Segundo ele, hoje, a procura é maior por regiões "mais qualificadas" do centro, como o entorno das Praças Dom José Gaspar e da República. Ele defende ainda a ampliação do coeficiente máximo de construção, que, hoje, é de quatro vezes a área do terreno na cidade, especialmente nas áreas mais degradadas, como a Luz. "Poderia se criar uma regra diferente para a região central, para construir 15, 20 vezes a área do terreno."
Prefeitura estuda limitar vagas de estacionamento
No entorno de polos comerciais (como Santa Ifigênia e 25 de Março), a Prefeitura estuda limitar a oferta de vagas de estacionamento, o que pode resultar na criação de bolsões com edifícios-garagem e a redução de vagas junto ao meio-fio. Dentro disso, a ideia também é ampliar as áreas de desembarque e carga e descarga.
Próximo a essas áreas, o estudo propõe as melhorias viárias previstas no "Apoio Urbano Sul" da Lei 16.541/16, que, inclui o alargamento de vias fora do miolo comercial, como as Avenidas do Estado e Celso Garcia.
Para Antonio Claudio Fonseca, professor de Urbanismo da Mackenzie, o pedestre e o transporte público devem ser prioridade. Além disso, possíveis mudanças e restrições podem ser possíveis desde que não exclua quem realmente precisa do transporte por carro, como pessoas com dificuldade de locomoção ou que usam o automóvel na exercício de sua profissão.
Dentre os estudos de transporte público para a área, está um projeto de Linha Circular de bonde, desenvolvido pelo escritório Jaime Lerner e anunciado pelo ex-prefeito João Doria (PSDB) em 2017. O veículo passaria em dois circuitos, que envolvem espaços culturais, polos comerciais e outros pontos atrativos do centro, estando conectados às estações de Metrô e trem, além dos terminais de ônibus, do entorno.
Quais são as próximas etapas?
Após a consulta pública, feita paralelamente com reuniões com entidades associações, a Secretaria Municipal de Licenciamento e Urbanismo, elaborará o PIU Setor Central, que passará por nova consulta popular e, então, será discutido em audiências públicas. A ideia é ter a versão final em dezembro, a qual deve, depois, ser enviada para votação na Câmara Municipal de Vereadores no segundo semestre de 2019.
Além do Setor Central, outros 13 PIUs estão em processo de proposição, andamento ou implantação na cidade, com focos distintos, que vão da Vila Leopoldina, na zona oeste, aos terminais de ônibus Capelinha e Campo Limpo, na zona sul, e Princesa Isabel, no centro.

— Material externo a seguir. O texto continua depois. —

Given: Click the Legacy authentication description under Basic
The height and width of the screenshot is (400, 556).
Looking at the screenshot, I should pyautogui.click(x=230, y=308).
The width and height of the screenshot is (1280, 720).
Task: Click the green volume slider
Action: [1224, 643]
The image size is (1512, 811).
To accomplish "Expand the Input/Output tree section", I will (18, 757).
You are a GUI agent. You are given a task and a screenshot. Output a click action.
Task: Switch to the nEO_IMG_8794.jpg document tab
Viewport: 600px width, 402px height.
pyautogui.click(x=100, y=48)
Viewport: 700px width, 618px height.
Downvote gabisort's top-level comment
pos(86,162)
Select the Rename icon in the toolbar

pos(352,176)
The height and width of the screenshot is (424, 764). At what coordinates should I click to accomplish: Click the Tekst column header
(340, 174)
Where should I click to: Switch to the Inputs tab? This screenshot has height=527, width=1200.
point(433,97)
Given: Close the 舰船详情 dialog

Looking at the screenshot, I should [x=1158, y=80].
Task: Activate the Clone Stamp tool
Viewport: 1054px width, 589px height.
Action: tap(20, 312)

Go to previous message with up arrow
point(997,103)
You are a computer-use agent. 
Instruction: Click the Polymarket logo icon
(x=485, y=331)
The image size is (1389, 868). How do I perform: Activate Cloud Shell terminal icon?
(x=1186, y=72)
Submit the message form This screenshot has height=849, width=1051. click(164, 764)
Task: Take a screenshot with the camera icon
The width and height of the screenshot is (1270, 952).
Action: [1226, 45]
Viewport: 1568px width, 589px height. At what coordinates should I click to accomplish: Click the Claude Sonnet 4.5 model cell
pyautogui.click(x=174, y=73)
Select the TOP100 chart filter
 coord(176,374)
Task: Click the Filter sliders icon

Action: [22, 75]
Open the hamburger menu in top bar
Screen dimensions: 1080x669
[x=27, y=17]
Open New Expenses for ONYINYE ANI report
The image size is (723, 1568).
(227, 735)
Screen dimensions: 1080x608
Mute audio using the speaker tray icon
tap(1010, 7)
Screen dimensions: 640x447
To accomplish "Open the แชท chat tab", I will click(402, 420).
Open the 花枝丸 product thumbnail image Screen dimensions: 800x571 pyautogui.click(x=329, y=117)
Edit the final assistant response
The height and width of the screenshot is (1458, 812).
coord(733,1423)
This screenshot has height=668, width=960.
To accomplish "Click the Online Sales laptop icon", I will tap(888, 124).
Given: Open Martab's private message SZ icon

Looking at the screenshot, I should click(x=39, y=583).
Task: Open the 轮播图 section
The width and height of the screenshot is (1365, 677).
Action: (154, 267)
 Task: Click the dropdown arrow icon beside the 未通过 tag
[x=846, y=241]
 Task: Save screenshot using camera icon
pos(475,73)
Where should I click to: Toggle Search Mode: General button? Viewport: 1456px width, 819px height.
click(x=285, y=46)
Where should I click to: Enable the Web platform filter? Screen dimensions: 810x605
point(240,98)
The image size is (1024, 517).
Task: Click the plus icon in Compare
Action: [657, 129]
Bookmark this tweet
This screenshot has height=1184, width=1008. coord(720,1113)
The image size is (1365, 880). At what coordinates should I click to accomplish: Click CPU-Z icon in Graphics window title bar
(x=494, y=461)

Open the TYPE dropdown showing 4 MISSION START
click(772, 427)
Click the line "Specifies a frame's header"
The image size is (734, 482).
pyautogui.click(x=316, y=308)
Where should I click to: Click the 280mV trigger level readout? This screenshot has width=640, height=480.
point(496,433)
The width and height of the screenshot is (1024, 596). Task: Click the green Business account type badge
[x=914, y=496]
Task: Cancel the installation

No caso do PIU Setor Central, até as 12 horas de quinta-feira, 26, apenas três pessoas haviam tido a contribuição aprovada na consulta pública. Dentre os temas comentados, estão a exclusão do Bexiga da área de atuação do projeto, incentivos para restaurar bens tombados, iniciativas para acolher a população em situação de rua e ampliação de ciclovias.